Author:
Bugden Shawn C.,Evans Roger M.
Abstract
Young domestic chickens (Gallus gallus) were able to regulate their body temperature in a laboratory setting, where vocalizations triggered a period of rewarming (35 °C) in an otherwise cold environment. Vocal solicitation of a rewarming period functioned in an analogous manner to the parental brooding response to a vocalizing chick. The number of vocally generated rewarming bouts increased if the cold-challenge temperature was decreased from 20 to 5 °C. The body temperature and ambient temperature maintained during vocal regulation were not significantly affected by the cold-challenge temperature. Thermoregulatory reliance on vocally induced rewarming bouts decreased with age as endothermic capability and the ability to retain heat improved.
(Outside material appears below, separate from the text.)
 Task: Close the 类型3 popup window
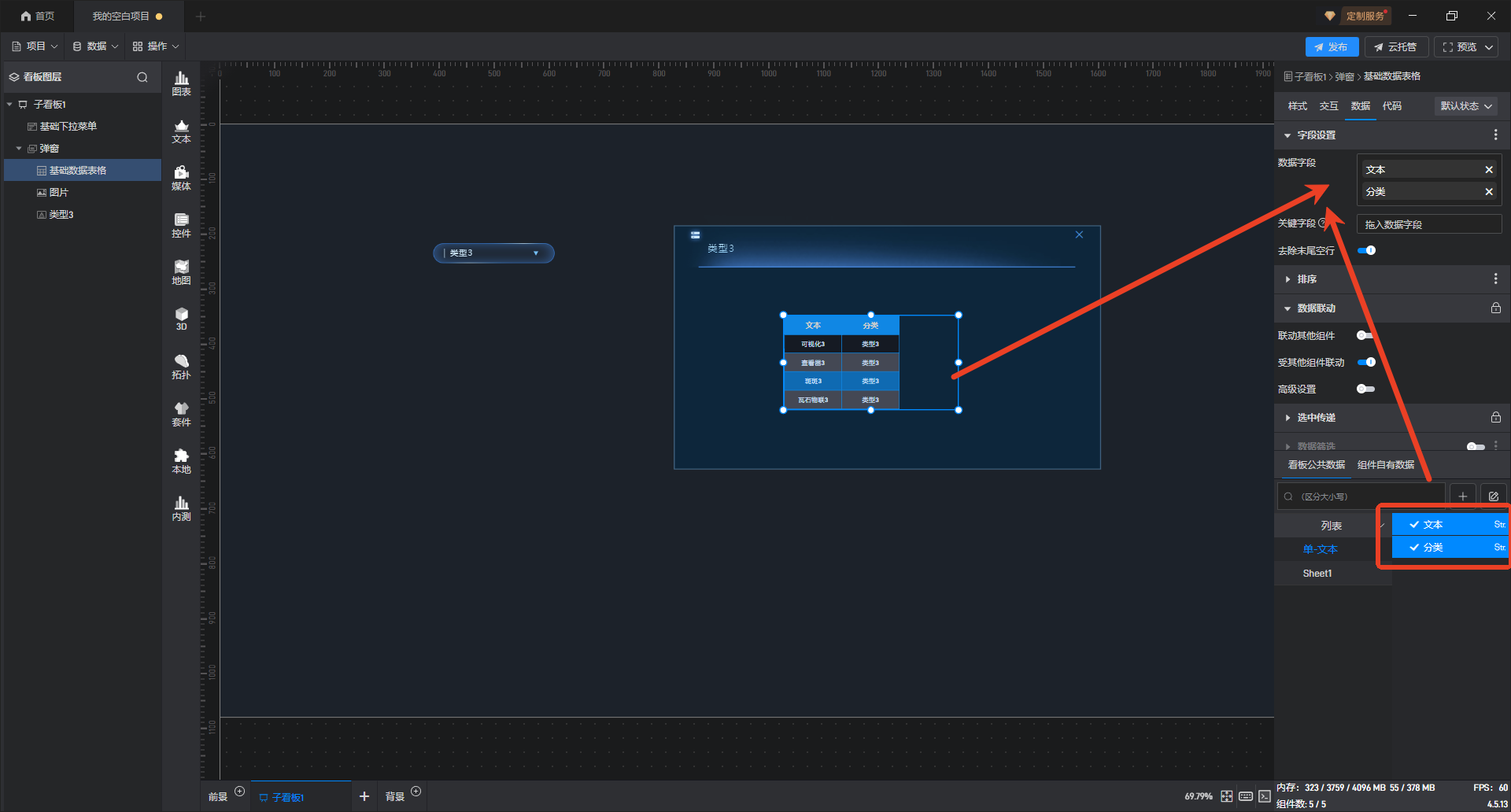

This decreased reliance on vocally induced heat inputs matches the pattern of decline of parental brooding seen in chicks reared in a natural setting. Body temperature at both cold-challenge temperatures increased with age, while the preferred ambient temperature decreased with age. This pattern is also found in the young of many birds species tested in spatial thermal gradients. Vocal solicitation of heat thus appears to form an integral and finely tuned part of the overall thermoregulatory system of these young precocial birds.
Publisher
Canadian Science Publishing
Subject
Animal Science and Zoology,Ecology, Evolution, Behavior and Systematics
Cited by
4 articles.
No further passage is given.